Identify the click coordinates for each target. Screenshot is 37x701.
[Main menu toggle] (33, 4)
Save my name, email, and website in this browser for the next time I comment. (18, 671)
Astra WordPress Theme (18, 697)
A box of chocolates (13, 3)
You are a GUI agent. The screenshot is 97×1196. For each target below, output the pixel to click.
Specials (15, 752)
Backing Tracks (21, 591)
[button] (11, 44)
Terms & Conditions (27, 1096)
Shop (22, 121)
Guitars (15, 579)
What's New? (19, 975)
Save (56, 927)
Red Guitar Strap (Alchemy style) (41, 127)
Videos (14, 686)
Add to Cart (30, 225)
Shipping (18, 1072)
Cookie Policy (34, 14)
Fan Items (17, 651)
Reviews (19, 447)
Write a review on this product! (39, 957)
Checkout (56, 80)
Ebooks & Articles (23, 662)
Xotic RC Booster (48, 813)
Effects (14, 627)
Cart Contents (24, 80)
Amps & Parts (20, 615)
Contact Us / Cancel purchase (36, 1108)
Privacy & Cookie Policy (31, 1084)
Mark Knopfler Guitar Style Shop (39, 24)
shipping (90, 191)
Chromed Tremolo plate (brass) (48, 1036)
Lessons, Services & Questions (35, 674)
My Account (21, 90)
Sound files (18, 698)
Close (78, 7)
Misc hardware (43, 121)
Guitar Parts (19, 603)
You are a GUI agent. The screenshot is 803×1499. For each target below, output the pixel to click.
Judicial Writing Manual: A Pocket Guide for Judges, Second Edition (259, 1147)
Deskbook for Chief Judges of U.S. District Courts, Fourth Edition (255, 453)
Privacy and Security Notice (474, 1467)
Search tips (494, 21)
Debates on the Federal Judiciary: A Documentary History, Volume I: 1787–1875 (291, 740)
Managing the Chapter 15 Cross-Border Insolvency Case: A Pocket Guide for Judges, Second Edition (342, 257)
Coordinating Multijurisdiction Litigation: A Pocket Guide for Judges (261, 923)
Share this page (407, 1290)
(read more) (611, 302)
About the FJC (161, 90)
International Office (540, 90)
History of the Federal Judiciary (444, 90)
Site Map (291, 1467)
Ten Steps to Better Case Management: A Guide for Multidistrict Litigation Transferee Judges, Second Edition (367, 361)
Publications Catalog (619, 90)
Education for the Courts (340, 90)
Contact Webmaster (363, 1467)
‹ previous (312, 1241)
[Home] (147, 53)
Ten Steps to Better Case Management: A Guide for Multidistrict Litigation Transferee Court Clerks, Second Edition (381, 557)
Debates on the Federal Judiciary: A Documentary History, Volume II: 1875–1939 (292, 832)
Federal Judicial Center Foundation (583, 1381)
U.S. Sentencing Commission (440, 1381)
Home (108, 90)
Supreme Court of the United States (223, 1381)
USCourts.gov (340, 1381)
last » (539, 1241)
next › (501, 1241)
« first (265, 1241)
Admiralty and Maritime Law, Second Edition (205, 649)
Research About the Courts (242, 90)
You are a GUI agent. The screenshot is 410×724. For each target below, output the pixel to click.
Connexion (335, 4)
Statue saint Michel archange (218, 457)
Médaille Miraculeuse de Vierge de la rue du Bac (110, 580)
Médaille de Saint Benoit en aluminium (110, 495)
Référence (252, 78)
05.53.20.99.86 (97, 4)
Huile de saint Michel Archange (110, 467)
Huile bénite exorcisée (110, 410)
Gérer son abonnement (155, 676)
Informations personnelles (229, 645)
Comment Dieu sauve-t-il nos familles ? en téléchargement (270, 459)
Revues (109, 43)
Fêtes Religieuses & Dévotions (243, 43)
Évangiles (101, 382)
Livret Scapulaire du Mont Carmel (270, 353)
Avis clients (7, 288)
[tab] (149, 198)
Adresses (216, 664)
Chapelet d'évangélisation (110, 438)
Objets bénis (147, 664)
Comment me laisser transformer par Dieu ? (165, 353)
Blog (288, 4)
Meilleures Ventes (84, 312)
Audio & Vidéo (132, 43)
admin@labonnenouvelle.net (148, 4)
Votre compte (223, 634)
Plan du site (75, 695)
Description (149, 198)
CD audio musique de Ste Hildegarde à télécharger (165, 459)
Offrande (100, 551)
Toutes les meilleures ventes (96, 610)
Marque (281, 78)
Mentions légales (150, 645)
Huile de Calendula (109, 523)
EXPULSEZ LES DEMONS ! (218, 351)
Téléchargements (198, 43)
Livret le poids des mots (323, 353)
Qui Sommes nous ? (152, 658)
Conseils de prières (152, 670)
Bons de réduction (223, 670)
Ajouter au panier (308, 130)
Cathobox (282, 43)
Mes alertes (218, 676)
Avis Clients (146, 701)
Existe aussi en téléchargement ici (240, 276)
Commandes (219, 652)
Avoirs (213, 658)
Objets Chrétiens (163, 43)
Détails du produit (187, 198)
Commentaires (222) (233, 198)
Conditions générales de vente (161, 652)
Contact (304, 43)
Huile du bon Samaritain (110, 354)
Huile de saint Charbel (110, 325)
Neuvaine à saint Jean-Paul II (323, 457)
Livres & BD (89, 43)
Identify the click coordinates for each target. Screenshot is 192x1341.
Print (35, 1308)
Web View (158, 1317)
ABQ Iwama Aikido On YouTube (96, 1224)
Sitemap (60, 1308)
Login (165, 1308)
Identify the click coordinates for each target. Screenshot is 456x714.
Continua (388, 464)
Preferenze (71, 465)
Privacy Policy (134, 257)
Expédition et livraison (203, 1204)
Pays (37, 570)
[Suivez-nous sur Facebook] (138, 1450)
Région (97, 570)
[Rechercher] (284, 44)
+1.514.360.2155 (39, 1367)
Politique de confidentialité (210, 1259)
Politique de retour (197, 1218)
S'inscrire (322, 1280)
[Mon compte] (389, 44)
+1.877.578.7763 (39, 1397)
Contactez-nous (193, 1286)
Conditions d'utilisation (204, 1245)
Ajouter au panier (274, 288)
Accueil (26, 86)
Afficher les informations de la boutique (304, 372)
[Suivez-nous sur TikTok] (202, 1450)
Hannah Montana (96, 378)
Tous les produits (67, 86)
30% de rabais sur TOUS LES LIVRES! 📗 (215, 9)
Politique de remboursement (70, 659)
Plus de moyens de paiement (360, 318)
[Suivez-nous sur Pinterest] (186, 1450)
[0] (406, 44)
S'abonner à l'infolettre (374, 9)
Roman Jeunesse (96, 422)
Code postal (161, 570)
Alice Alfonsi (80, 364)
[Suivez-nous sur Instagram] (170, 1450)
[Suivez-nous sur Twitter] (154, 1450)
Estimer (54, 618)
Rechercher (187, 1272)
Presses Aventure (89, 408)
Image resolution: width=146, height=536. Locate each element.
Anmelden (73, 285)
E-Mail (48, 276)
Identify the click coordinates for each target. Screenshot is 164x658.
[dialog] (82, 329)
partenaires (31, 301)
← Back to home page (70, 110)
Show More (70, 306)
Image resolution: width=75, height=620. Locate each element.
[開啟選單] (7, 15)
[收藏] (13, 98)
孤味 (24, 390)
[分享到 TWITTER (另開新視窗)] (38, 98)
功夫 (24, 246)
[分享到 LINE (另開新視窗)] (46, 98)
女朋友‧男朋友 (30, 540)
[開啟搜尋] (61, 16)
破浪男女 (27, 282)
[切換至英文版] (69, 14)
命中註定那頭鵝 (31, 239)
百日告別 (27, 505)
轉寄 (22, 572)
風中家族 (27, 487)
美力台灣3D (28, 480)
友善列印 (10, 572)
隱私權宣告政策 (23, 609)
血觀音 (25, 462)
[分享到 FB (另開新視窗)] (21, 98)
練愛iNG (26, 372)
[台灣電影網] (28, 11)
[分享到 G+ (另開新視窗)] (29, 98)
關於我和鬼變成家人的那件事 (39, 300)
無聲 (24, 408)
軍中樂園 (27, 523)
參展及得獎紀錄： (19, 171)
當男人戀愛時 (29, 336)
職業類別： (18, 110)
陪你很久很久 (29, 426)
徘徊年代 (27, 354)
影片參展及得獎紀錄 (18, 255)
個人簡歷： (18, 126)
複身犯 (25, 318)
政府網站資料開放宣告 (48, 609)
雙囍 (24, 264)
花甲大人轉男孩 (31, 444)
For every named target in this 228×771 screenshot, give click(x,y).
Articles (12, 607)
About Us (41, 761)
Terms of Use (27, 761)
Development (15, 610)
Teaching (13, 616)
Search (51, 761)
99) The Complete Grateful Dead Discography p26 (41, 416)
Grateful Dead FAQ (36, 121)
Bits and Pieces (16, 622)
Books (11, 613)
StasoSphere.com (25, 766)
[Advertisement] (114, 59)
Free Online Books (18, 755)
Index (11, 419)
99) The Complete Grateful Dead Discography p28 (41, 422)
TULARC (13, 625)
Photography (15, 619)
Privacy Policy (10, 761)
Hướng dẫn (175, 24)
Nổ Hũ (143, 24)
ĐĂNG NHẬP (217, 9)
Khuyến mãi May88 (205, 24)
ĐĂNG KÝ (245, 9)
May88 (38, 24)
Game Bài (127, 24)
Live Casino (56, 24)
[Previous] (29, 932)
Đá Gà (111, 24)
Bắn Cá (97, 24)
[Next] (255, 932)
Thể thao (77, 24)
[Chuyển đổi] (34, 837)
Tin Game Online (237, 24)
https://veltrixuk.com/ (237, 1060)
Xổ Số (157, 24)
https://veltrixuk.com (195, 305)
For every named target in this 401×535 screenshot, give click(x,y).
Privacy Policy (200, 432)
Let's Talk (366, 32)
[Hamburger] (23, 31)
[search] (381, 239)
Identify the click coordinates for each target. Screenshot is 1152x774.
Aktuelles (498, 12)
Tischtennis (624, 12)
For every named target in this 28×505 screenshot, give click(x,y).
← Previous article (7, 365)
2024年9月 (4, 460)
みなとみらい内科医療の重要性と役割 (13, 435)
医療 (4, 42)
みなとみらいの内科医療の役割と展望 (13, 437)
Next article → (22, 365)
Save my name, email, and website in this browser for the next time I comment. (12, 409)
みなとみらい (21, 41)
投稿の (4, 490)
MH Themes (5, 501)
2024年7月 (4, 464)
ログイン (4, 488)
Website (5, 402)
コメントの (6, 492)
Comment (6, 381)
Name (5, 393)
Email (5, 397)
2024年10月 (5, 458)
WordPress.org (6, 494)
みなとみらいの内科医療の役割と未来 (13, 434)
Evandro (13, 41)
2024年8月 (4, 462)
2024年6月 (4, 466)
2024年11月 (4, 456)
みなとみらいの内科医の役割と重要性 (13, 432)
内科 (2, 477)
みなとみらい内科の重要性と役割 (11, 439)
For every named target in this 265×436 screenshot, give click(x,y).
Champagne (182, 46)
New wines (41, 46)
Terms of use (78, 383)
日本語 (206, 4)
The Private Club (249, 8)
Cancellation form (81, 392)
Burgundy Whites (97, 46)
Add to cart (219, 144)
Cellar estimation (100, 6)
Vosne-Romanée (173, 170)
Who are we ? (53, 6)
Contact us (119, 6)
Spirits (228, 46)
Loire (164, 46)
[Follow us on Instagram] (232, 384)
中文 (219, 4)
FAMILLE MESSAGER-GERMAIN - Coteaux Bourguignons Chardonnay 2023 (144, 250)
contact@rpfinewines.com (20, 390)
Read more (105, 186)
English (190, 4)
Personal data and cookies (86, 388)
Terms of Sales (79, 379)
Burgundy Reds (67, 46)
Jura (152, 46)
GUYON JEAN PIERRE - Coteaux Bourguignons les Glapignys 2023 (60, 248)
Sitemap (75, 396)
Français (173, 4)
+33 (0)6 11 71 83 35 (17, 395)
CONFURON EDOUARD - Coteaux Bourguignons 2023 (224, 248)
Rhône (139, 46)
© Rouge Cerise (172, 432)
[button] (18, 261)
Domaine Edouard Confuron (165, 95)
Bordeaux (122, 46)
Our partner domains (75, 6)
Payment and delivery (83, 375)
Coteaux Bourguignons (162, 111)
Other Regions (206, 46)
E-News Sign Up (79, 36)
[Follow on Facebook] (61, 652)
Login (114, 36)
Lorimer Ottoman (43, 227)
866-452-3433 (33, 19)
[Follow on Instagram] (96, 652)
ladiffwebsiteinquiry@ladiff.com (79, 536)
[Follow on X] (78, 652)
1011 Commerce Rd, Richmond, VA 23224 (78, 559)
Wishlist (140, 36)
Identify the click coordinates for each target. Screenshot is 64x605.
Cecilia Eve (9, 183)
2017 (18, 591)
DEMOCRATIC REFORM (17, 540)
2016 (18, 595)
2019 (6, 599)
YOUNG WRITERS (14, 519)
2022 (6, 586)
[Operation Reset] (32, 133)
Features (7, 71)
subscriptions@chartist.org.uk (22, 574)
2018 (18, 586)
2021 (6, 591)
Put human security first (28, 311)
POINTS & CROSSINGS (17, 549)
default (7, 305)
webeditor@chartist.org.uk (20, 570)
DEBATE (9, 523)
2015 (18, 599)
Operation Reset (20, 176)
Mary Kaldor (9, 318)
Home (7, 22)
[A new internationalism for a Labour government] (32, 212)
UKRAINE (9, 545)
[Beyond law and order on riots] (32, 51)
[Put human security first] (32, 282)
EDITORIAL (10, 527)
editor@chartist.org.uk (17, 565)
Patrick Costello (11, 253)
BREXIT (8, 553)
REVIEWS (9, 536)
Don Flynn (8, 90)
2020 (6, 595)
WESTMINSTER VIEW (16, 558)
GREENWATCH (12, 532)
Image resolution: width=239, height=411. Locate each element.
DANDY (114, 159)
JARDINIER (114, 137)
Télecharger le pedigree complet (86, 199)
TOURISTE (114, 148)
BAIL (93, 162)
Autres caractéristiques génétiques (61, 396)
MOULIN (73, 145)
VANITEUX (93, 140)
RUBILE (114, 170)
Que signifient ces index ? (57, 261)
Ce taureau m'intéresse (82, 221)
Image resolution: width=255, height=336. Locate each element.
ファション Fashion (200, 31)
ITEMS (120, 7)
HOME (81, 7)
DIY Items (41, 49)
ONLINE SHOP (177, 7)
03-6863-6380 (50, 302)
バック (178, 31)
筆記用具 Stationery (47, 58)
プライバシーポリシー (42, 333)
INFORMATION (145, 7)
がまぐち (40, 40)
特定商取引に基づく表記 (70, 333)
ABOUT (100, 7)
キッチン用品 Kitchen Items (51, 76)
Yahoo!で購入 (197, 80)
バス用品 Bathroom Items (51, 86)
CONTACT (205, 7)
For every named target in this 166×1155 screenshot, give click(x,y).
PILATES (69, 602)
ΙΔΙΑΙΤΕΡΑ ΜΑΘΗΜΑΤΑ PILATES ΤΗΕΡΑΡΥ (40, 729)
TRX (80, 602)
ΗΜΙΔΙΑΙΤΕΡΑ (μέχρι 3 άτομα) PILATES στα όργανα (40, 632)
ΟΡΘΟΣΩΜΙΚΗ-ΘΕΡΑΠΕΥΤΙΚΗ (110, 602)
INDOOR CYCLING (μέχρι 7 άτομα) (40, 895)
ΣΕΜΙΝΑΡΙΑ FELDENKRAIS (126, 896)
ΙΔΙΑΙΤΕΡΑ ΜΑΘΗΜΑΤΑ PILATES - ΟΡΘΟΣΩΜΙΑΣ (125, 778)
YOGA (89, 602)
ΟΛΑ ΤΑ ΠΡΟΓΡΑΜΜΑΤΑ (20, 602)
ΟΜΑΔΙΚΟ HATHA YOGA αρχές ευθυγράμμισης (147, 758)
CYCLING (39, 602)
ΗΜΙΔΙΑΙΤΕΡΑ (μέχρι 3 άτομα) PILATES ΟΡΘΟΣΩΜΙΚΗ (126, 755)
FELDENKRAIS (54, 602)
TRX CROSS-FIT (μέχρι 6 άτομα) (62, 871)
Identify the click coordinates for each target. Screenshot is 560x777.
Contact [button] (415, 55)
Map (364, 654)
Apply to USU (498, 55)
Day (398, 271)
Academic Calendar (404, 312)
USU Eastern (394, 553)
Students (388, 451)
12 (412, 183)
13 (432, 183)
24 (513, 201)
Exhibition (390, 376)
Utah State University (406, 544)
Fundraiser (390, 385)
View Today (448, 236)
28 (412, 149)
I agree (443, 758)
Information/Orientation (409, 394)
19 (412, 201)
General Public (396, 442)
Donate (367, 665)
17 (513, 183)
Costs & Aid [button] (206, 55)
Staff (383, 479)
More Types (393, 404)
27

————

Brief: Rewrite the items starting at the line that contains "Fundraiser (390, 385)" and ending at the last item, changing "Staff" to "Faculty" and keeping everything else the same.

Final result:
Fundraiser (390, 385)
View Today (448, 236)
28 (412, 149)
I agree (443, 758)
Information/Orientation (409, 394)
19 (412, 201)
General Public (396, 442)
Donate (367, 665)
17 (513, 183)
Costs & Aid [button] (206, 55)
Faculty (383, 479)
More Types (393, 404)
27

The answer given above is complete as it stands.